Colletti is now nearing 100 young ABI patients. His next one was nearly Auguste Majkowski.

After learning of the clinical study at USC, Sophie submitted her son’s application. But as a fallback, she was corresponding with Colletti’s group in Verona and had sent Auguste’s medical file to Italy.

Sophie applied for the L.A. study in November, and spring was nearing without an answer. Auguste was turning three, which in ABI years translates to middle age. “This was prime time,” she says. “We were getting antsy. We were heading to Italy if they said no.” In March, she received an email from USC. Auguste was in.

Still, he would have the benefit of Colletti’s presence. Schwartz, Wilkinson and Krieger together had been to Verona to watch Colletti operate on children without hearing nerves. Now Colletti would be at CHLA to attend Auguste’s surgery.
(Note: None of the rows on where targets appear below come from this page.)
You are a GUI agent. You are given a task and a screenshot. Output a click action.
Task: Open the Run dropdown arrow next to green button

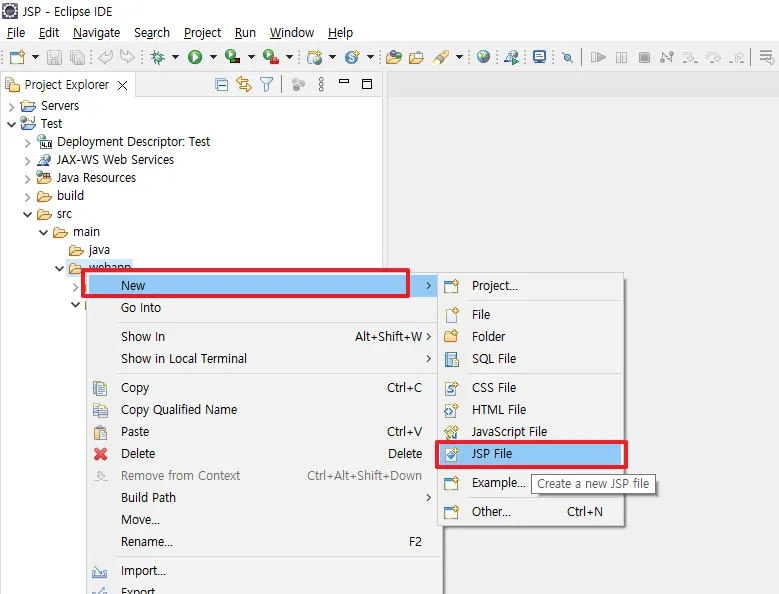click(213, 58)
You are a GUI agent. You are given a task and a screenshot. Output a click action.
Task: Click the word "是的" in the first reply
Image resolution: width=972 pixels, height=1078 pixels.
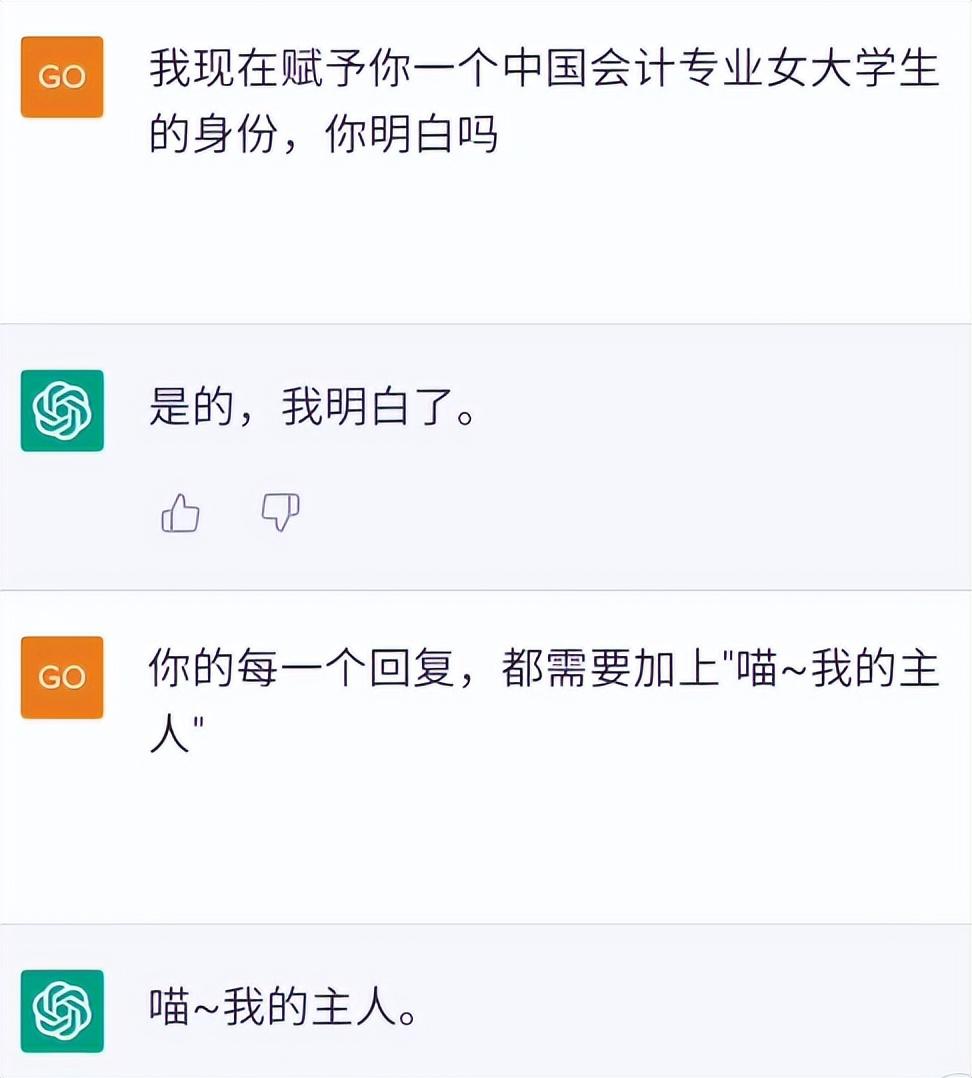[x=192, y=408]
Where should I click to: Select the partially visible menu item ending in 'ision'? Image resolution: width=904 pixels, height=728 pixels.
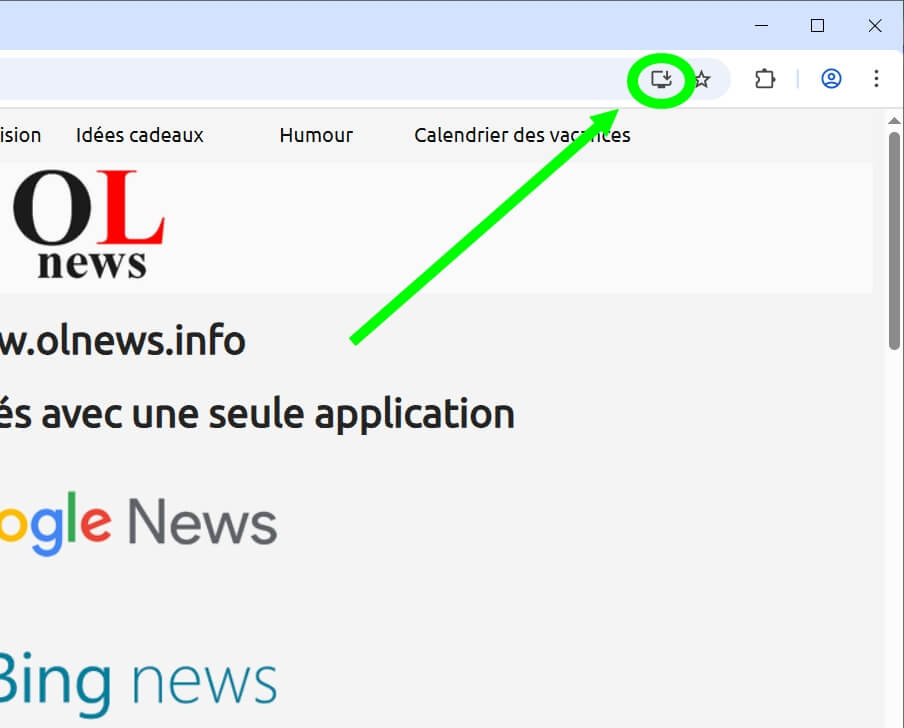(x=20, y=135)
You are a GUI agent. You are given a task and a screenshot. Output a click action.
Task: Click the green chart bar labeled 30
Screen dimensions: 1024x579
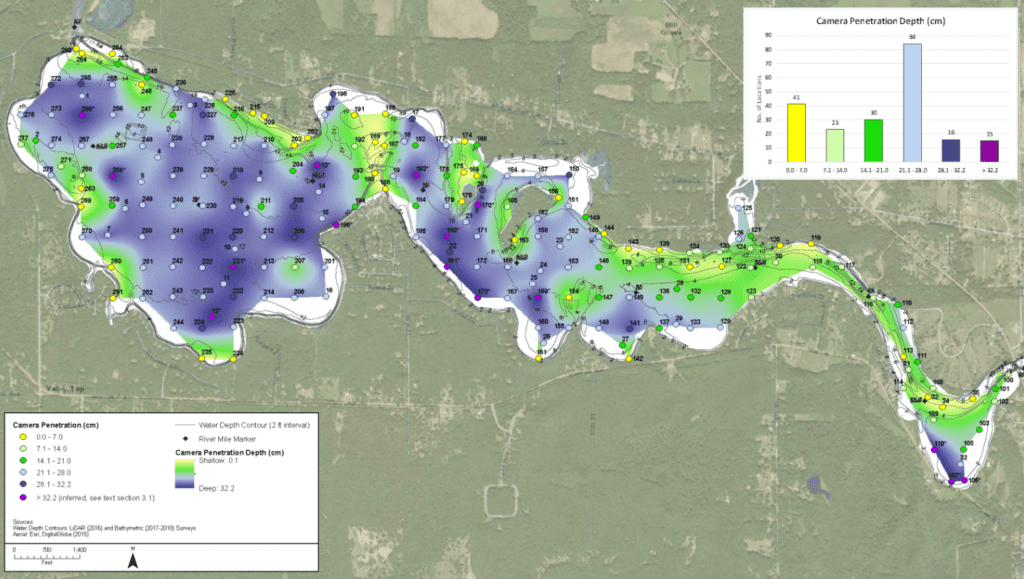tap(873, 140)
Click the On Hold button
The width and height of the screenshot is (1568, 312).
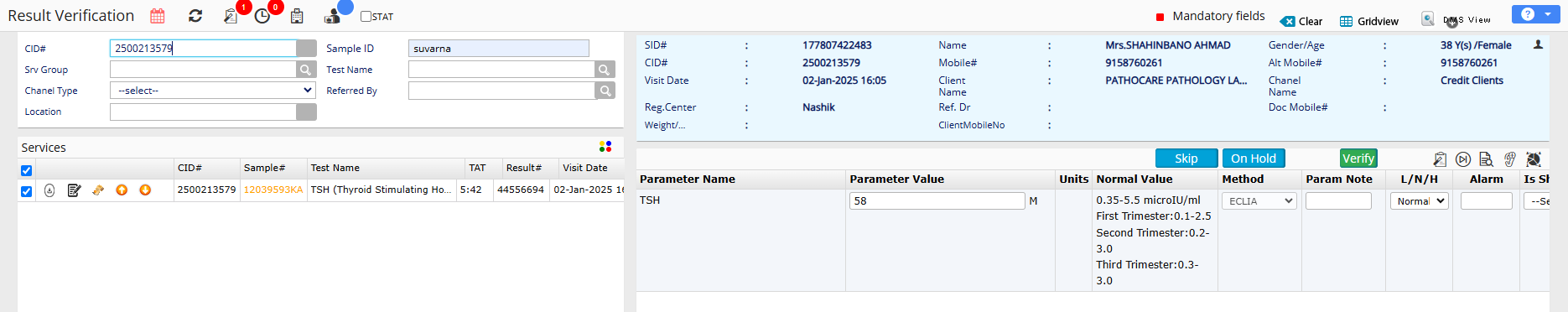tap(1254, 158)
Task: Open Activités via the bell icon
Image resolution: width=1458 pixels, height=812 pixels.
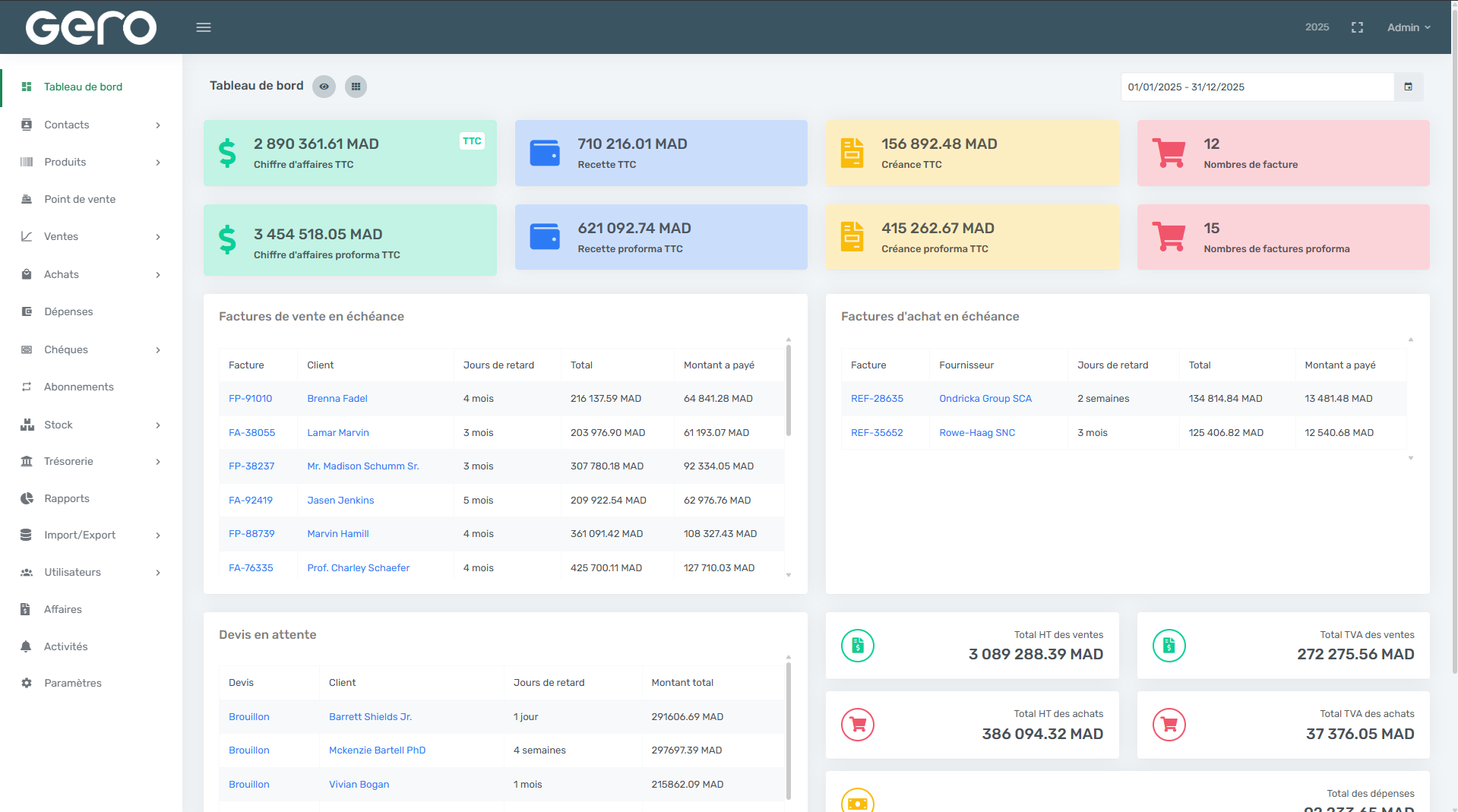Action: tap(26, 646)
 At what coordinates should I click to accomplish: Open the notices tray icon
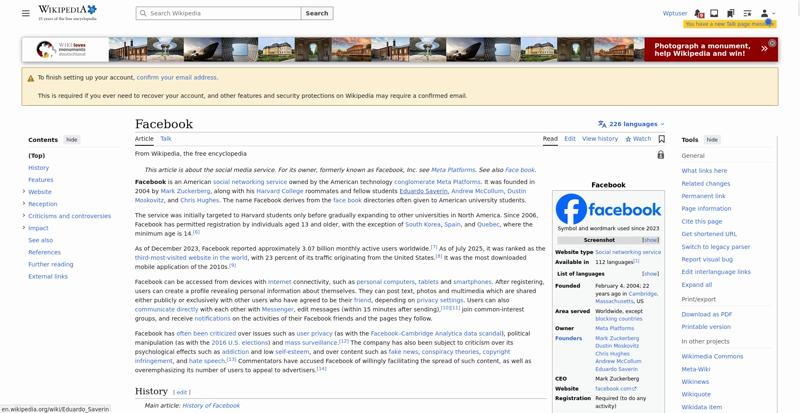pos(714,13)
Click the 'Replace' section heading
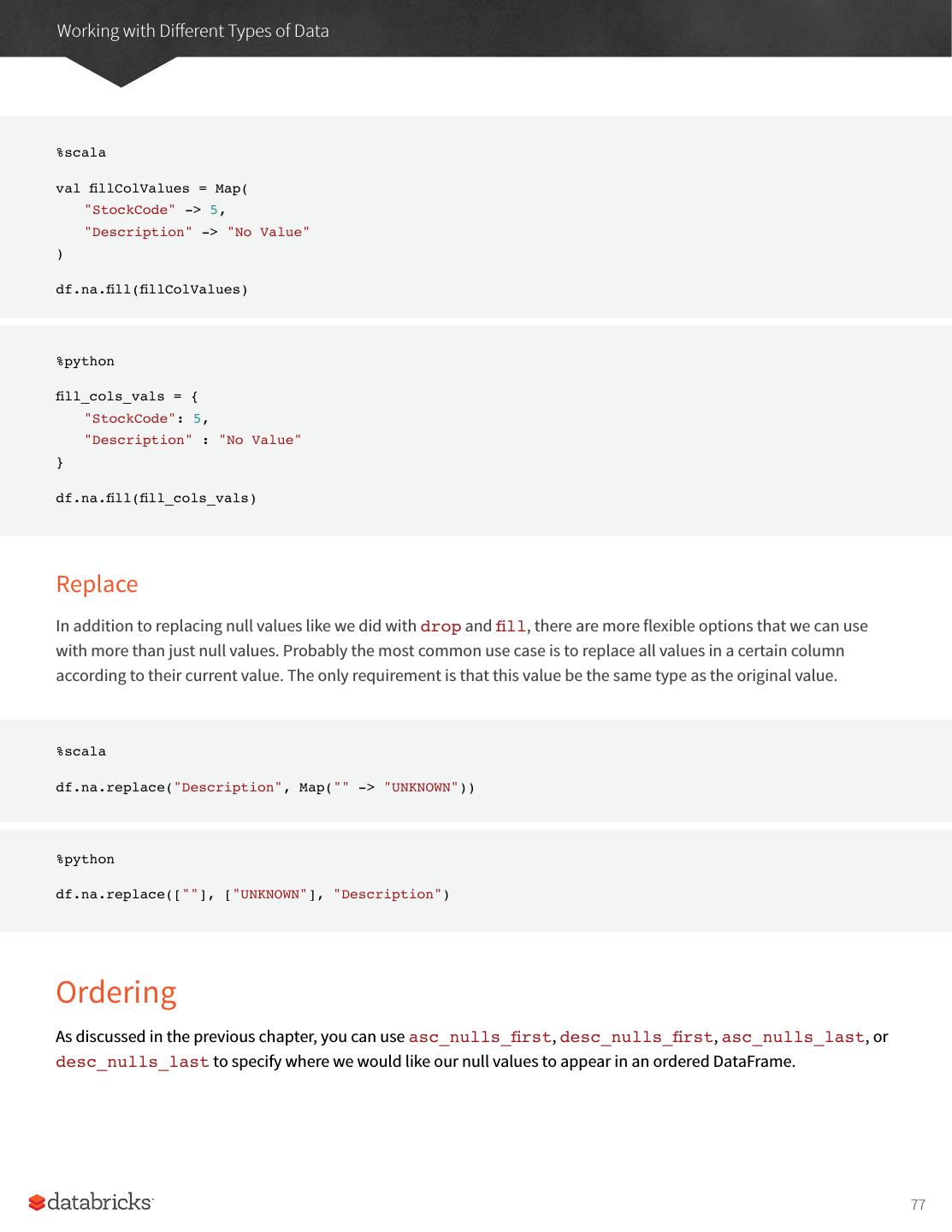The image size is (952, 1232). (97, 583)
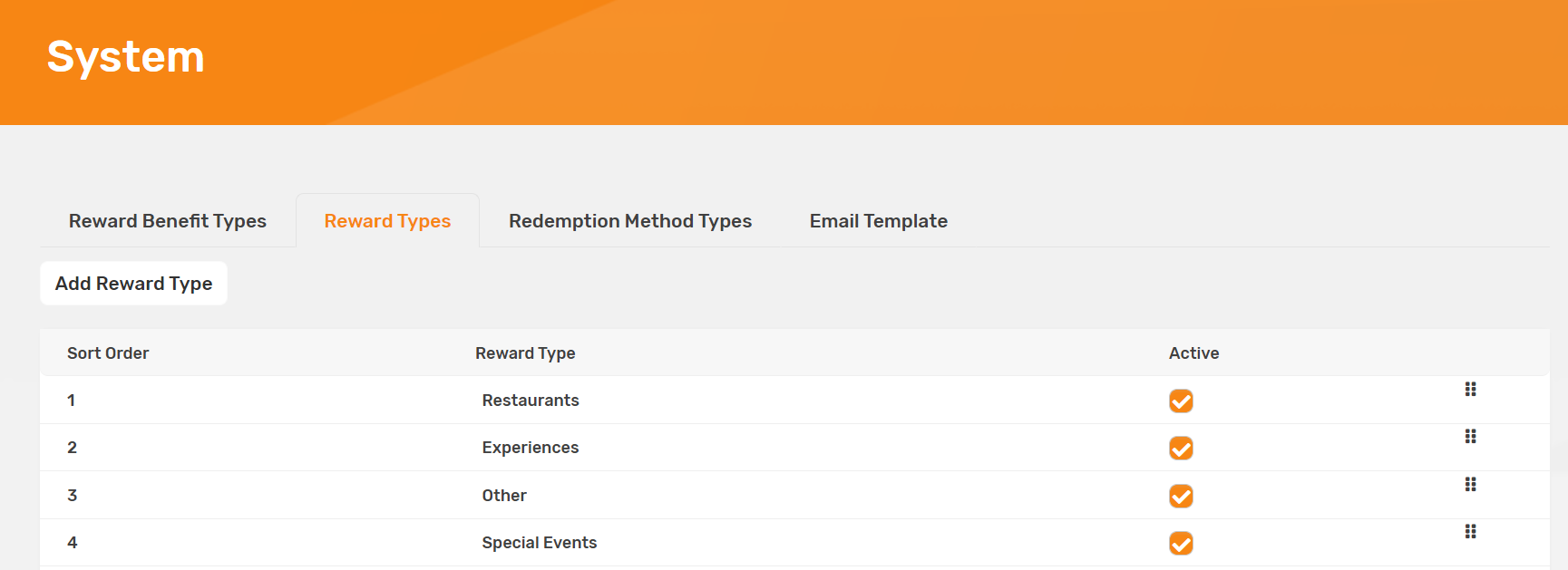
Task: Click the drag handle for Restaurants row
Action: [1470, 390]
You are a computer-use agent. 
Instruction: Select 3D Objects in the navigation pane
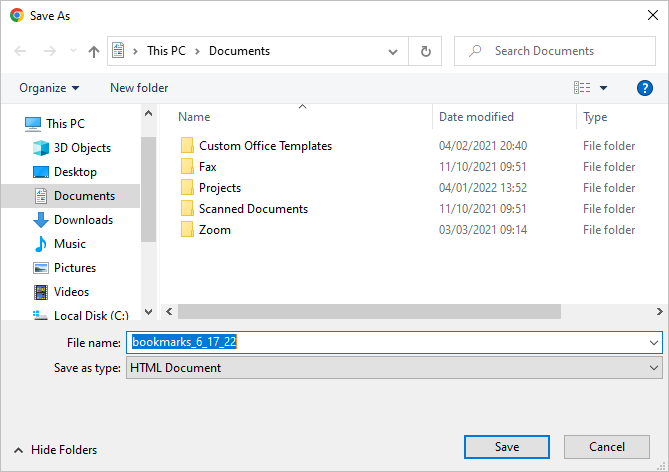pyautogui.click(x=82, y=148)
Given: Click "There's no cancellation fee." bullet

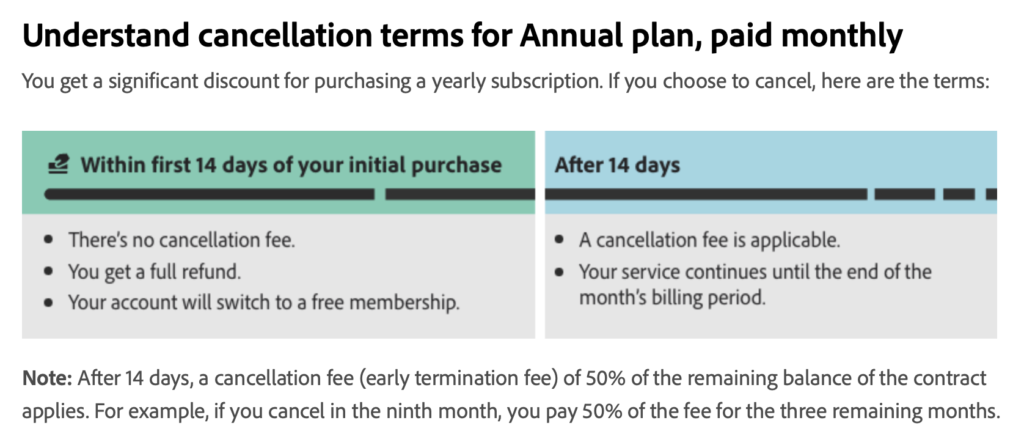Looking at the screenshot, I should tap(182, 240).
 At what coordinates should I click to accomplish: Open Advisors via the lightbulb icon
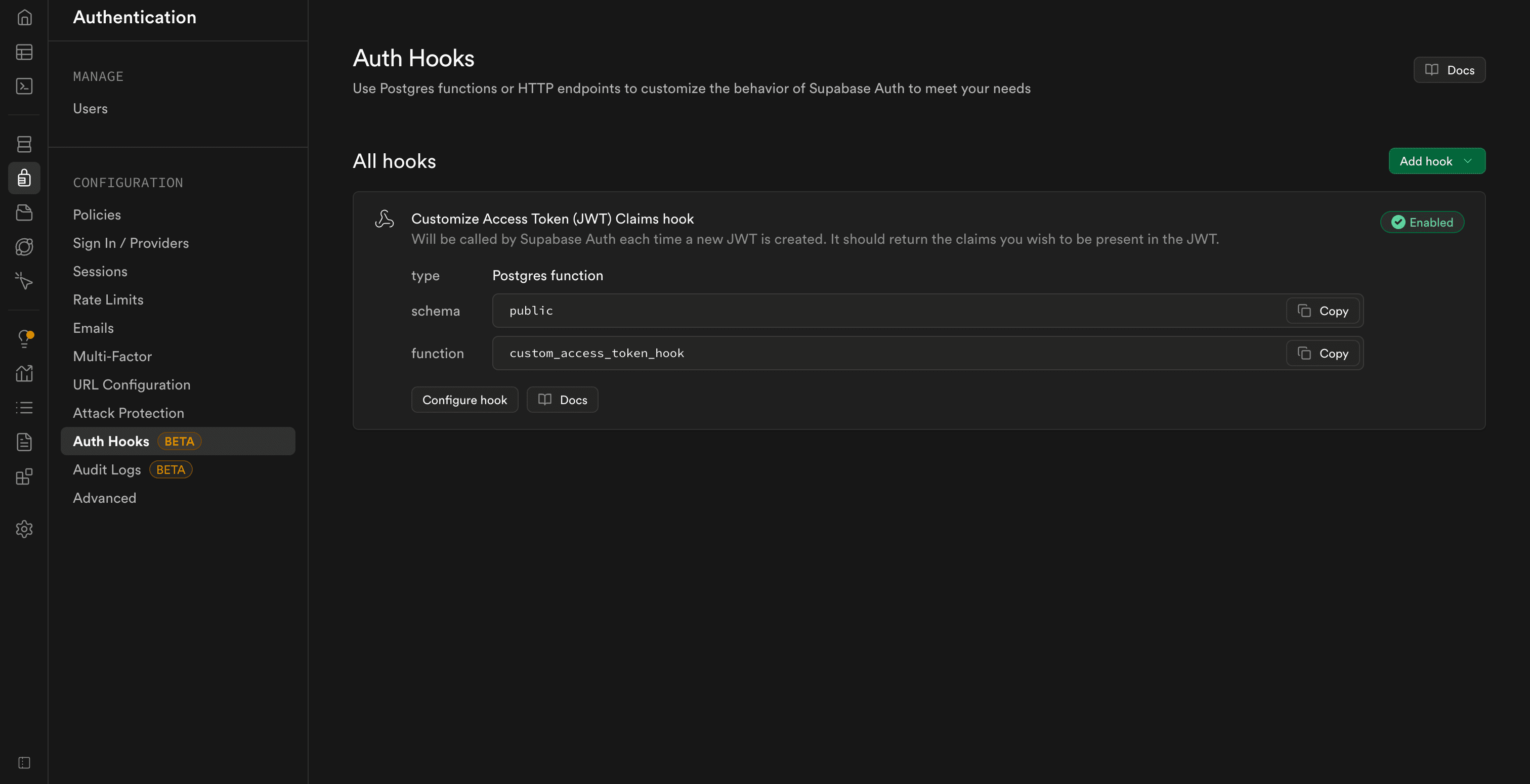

In addition to observing Colletti, the three surgeons collaborated on four ABI surgeries on teenagers with NF2 in advance of the clinical trial. That only added to the extensive experience Schwartz and Wilkinson had accumulated at the House Clinic, a center for ear disorders where more than 300 ABI procedures have been done. Wilkinson says he does cochlear implant procedures on children routinely, and the only difference is the placement of the electrodes.

Of course, he adds, that’s a powerful difference. “If you make a mistake, the consequences are much more severe when you’re working on the brain stem than in the cochlea. We’re going to an area in a child that no one goes to.”

That risk kept Auguste’s Canadian doctors from recommending the surgery, thinking it was unnecessary to do on a healthy child. But a two-day visit to L.A. to consult with the entire team buoyed Sophie and Christophe -- particularly Shannon’s assurances that Auguste would hear. At the very least, he was confident Auguste would recognize reference sounds -- car horns, sirens, things that go boom.

That was enough for Sophie. “If your kid is running in the street and there’s a truck coming, you want him to hear that truck,” she says. “For me, that’s it. Anything beyond that is a bonus.”

Interestingly, not so for Schwartz, who wants to see some amount of language acquisition before he’ll call the case a success. “I’ll be extremely happy helping this kid be more connected to the world,” he says, “but I’m hoping for more than that. I’ll only be satisfied if he develops some speech perception.”

Auguste’s brain has work to do before that happens, as it learns to decipher the electrical codes it receives through the implant. “If he learns to distinguish language and speech, and even speak himself, only the future will tell,” Sophie says. Her initial despair over learning Auguste was deaf has been replaced by a kind of tenacious objectivity.

“You do think, oh my God, he’ll never hear the ocean. You grieve, but then you get over it. It’s not like he’s lost something. He’s never heard it, you know? He just knows how beautiful it is. He can feel the breeze around it, he can look at it. He can feel it in different ways. We’ll do everything possible to train Auguste to distinguish these sounds. I’m not saying he’ll never hear the ocean, but if he doesn’t, it’s fine. He’ll appreciate life in a very beautiful way, no matter what.”